[Directions for this task]: Return the lines from the one containing "cookie - privacy policy (384, 2388)" to the end of the material, both end lines included, exactly and with nothing else.

[Material for this task]:
>>>>>
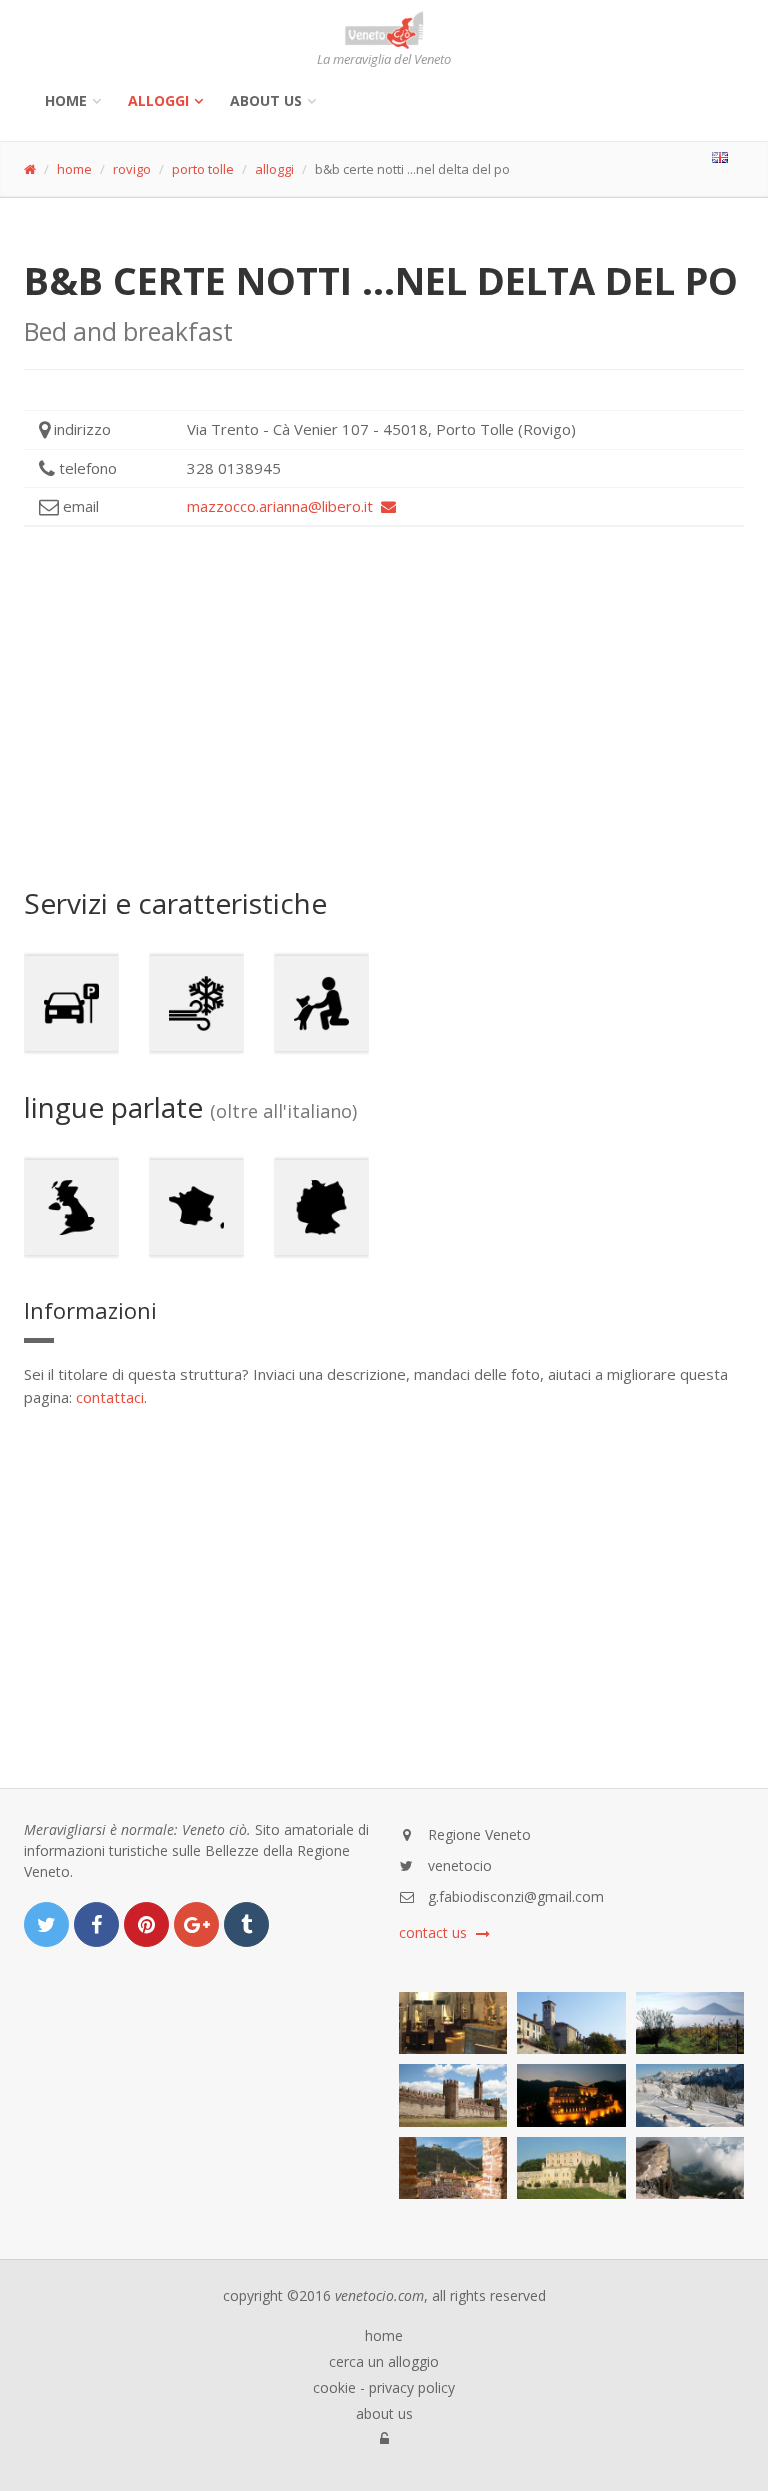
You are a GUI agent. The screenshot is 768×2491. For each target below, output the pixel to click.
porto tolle (203, 169)
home (74, 169)
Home (66, 100)
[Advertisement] (384, 707)
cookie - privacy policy (384, 2388)
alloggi (158, 100)
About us (266, 100)
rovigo (132, 169)
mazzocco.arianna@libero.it (284, 506)
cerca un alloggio (384, 2362)
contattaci (110, 1397)
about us (384, 2414)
<<<<<
[Written solution]:
cookie - privacy policy (384, 2388)
alloggi (158, 100)
About us (266, 100)
rovigo (132, 169)
mazzocco.arianna@libero.it (284, 506)
cerca un alloggio (384, 2362)
contattaci (110, 1397)
about us (384, 2414)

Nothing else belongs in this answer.